_About this exercise_:
Find how many lines of the listing include the string "target", and report only that figure.

_Data_:
Content starts

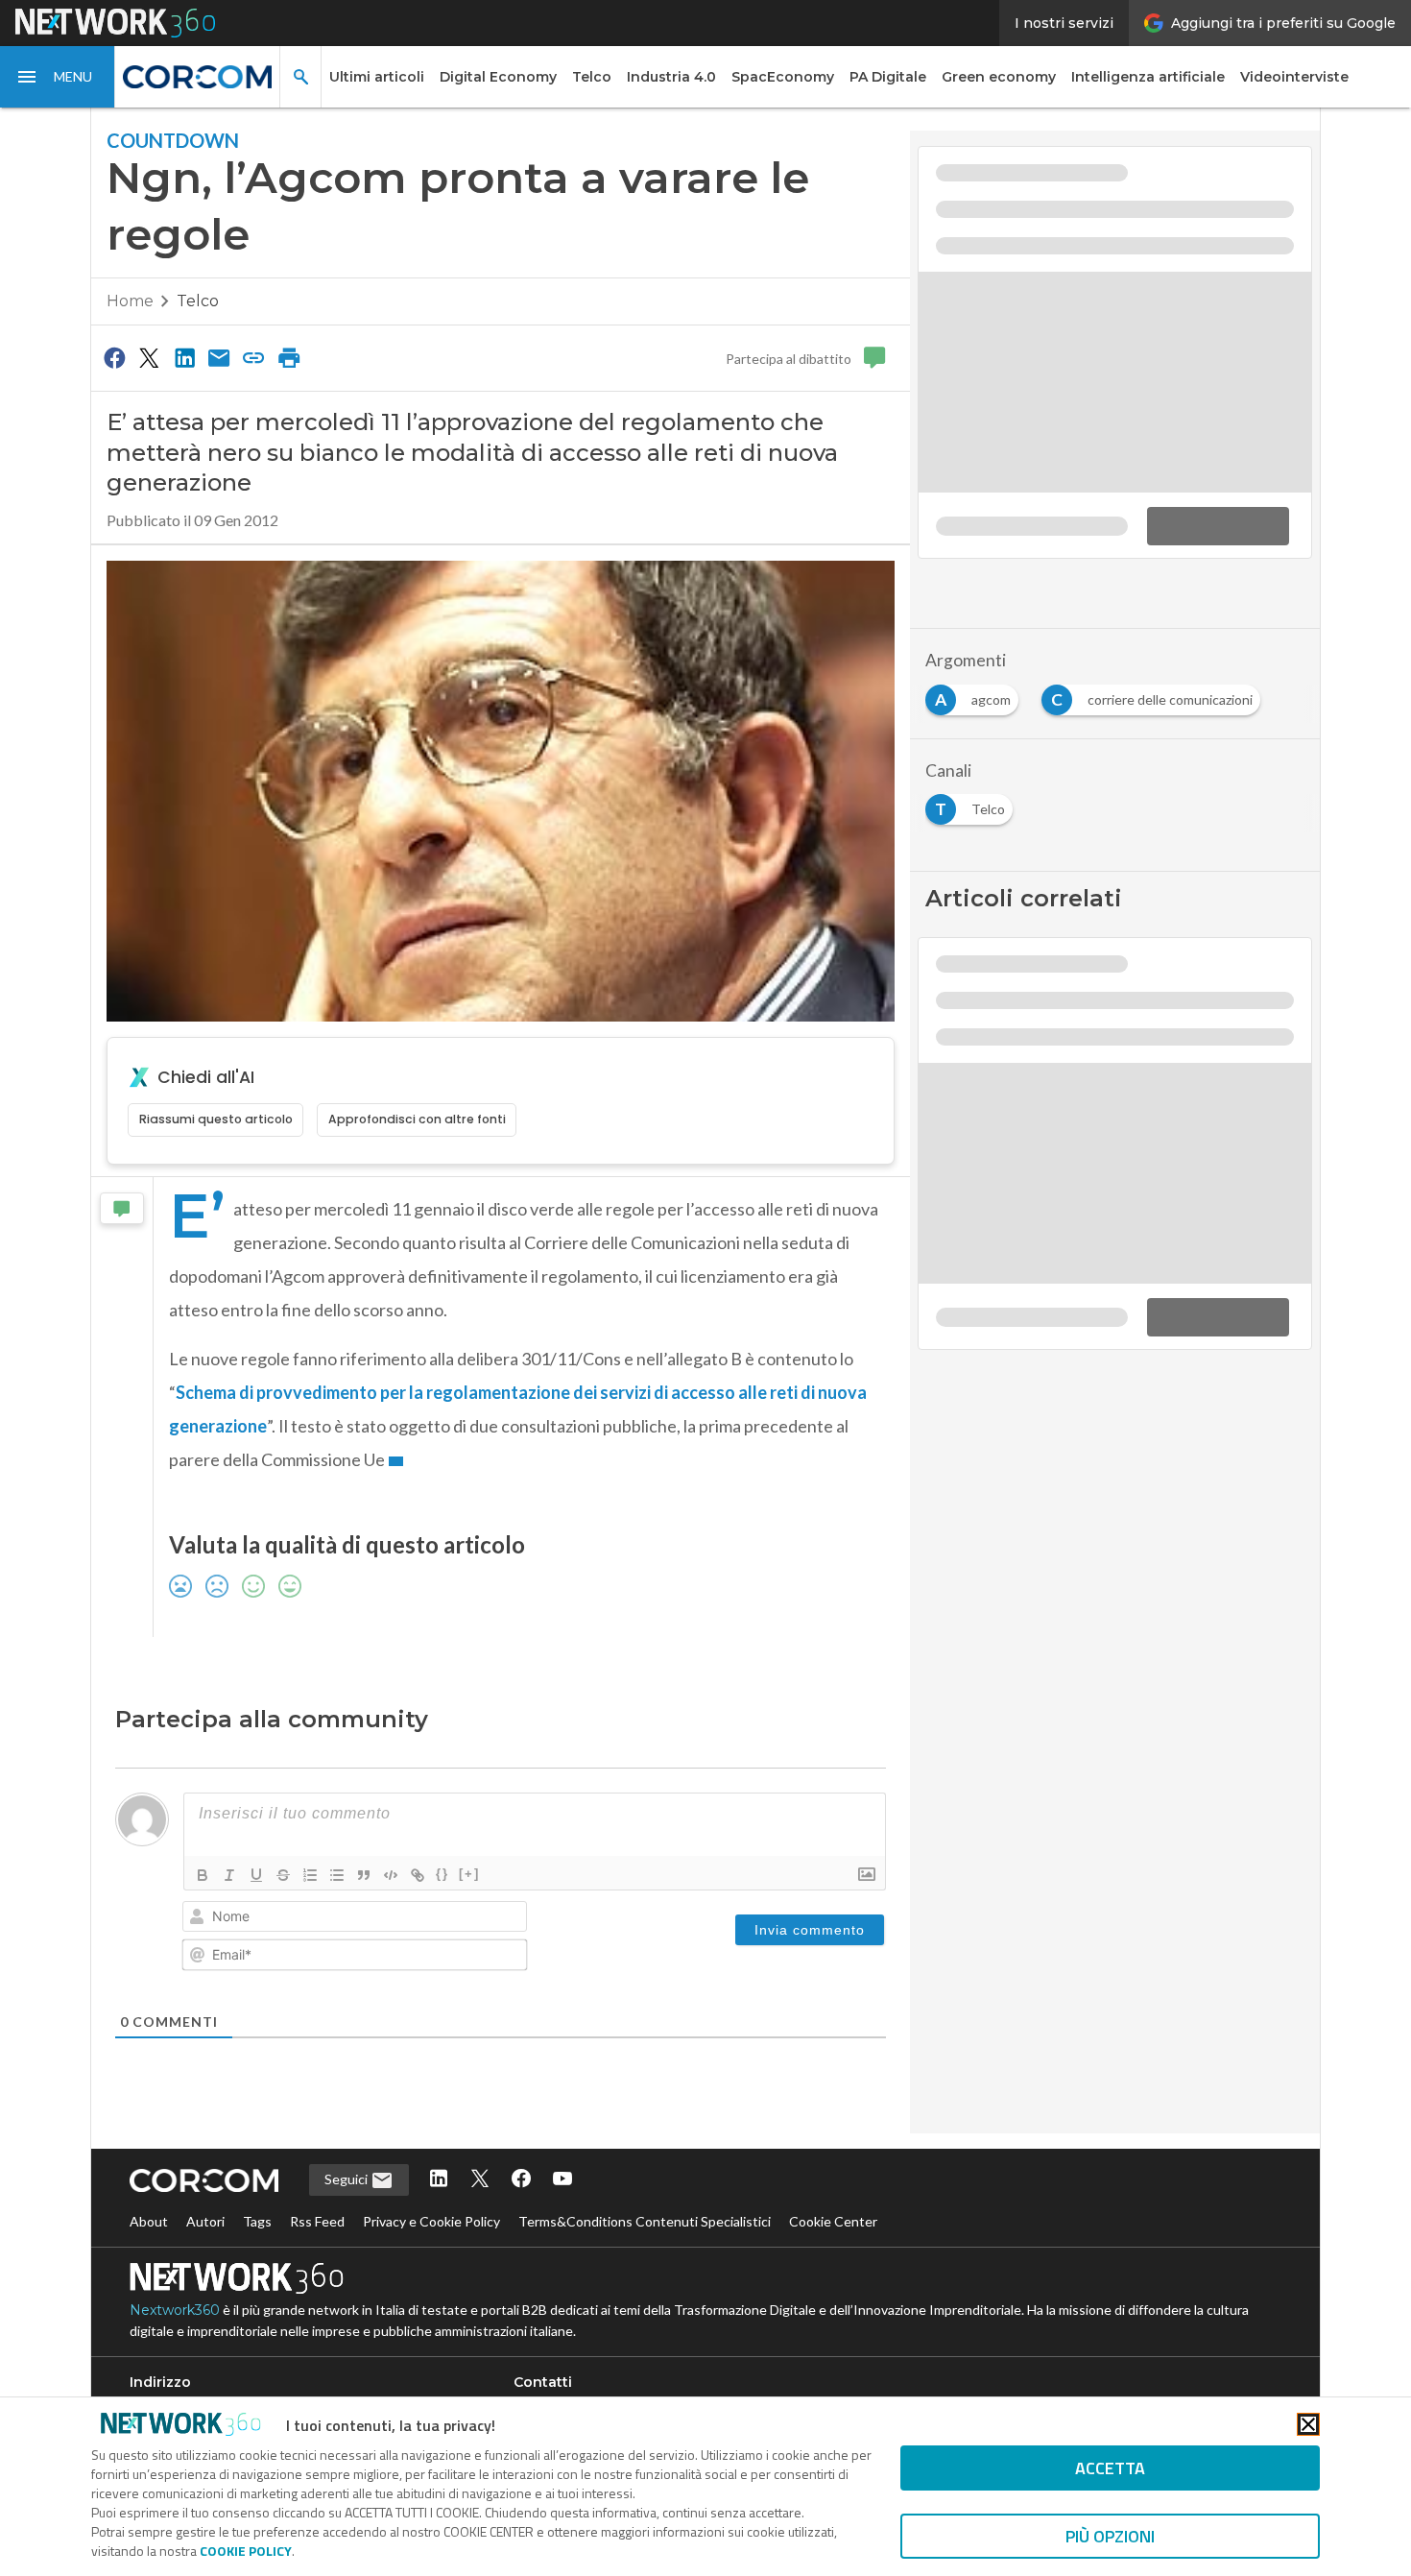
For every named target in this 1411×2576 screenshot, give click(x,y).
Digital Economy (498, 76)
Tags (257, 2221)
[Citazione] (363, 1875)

Content ends
Content starts

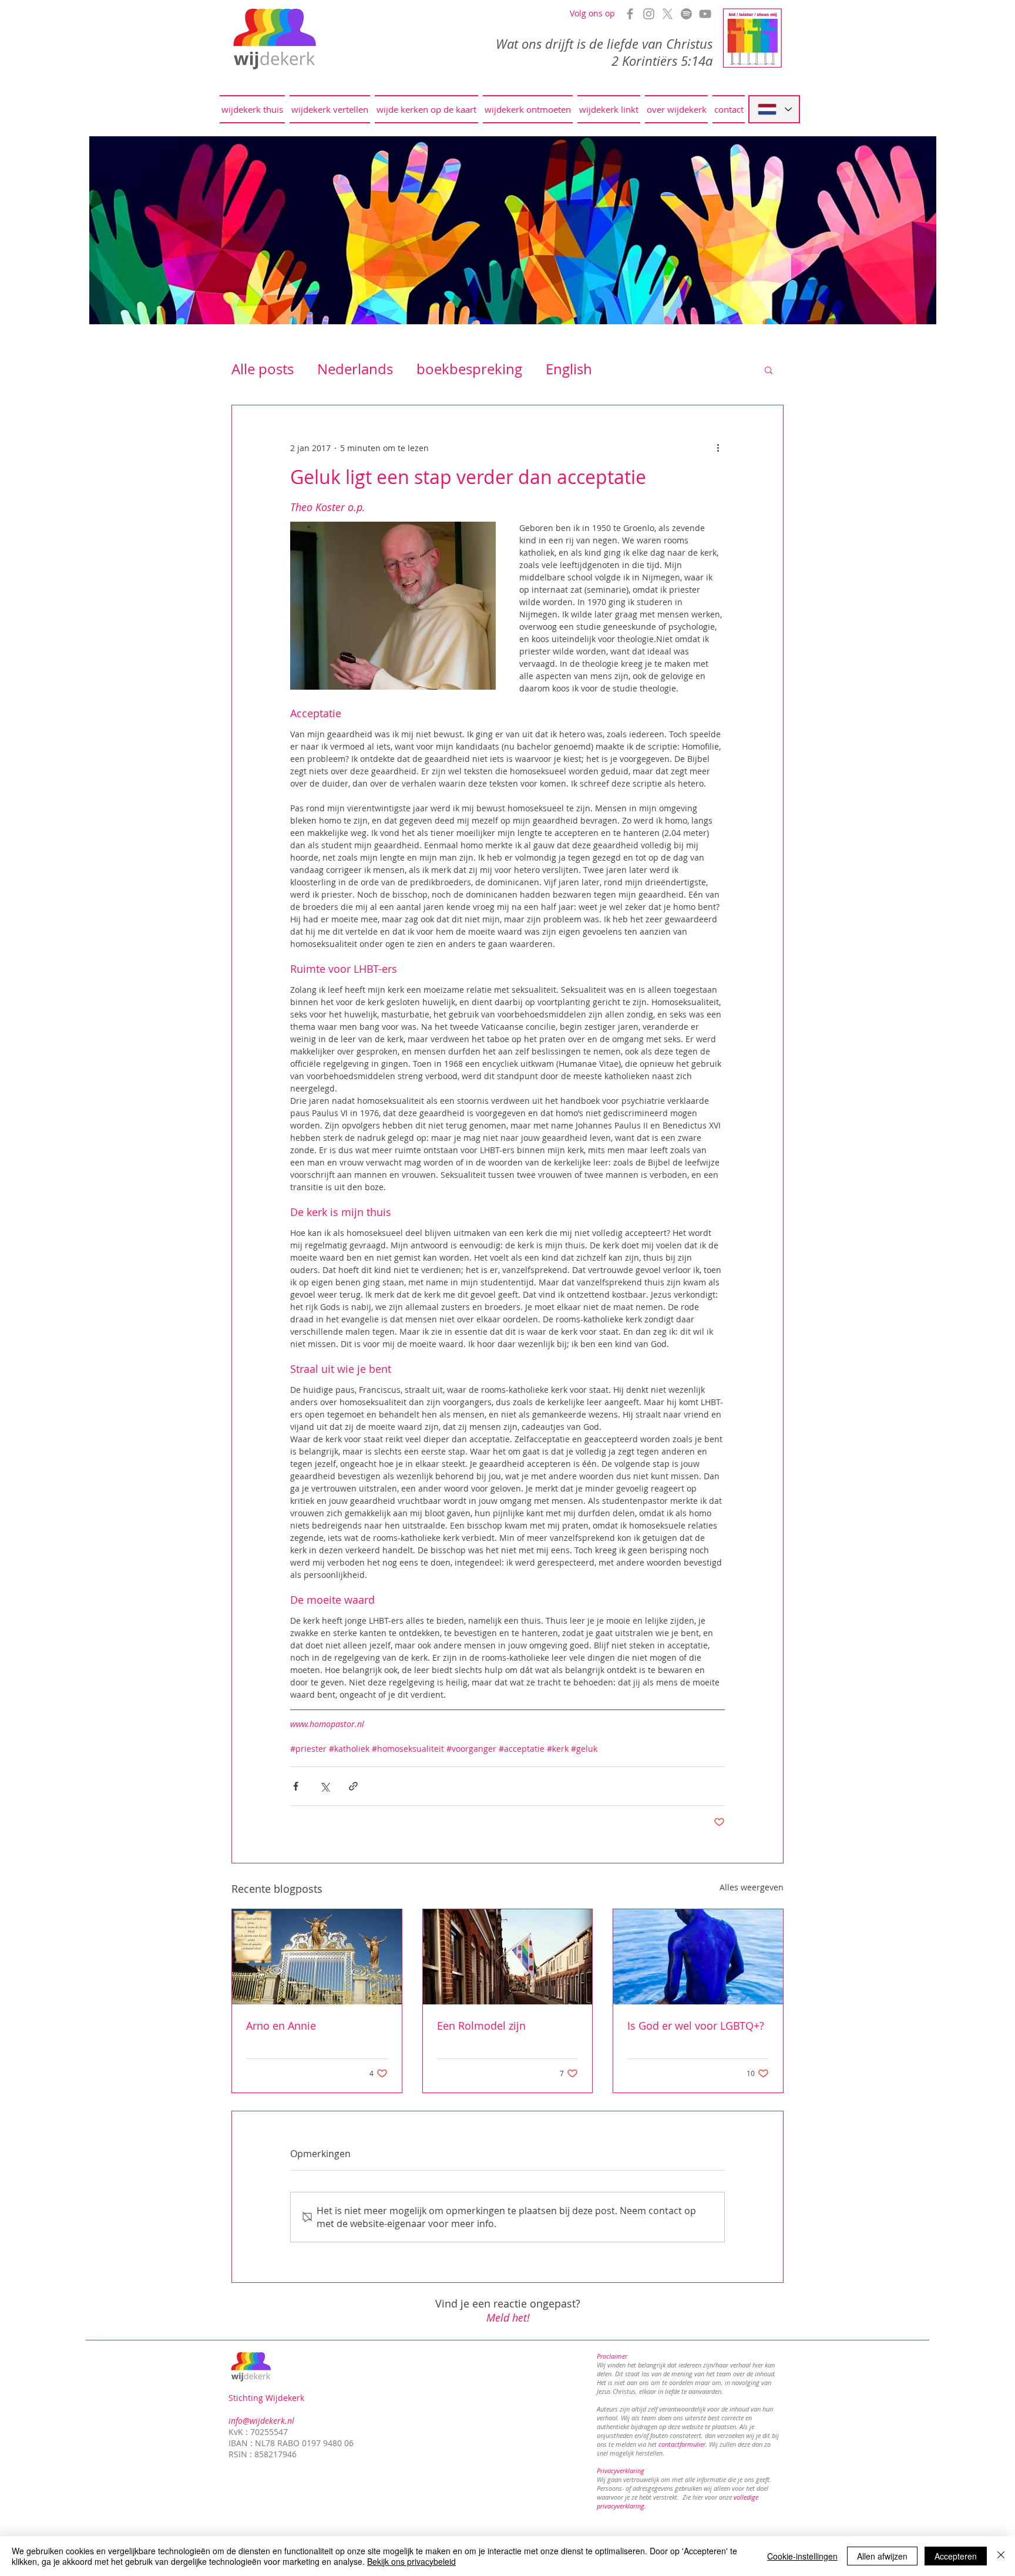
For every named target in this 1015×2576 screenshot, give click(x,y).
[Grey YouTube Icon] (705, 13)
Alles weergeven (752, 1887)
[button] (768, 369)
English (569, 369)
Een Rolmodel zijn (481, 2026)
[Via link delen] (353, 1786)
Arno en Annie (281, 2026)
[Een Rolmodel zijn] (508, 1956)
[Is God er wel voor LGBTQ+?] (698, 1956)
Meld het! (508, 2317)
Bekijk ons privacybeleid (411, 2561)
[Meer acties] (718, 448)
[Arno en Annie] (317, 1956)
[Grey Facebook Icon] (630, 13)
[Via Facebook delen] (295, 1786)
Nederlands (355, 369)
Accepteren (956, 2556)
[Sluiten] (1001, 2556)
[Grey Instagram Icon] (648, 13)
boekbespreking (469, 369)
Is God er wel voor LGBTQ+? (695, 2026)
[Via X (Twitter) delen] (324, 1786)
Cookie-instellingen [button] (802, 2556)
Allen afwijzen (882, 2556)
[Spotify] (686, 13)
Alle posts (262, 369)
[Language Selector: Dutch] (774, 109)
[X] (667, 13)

Content ends

_Exercise answer_:
2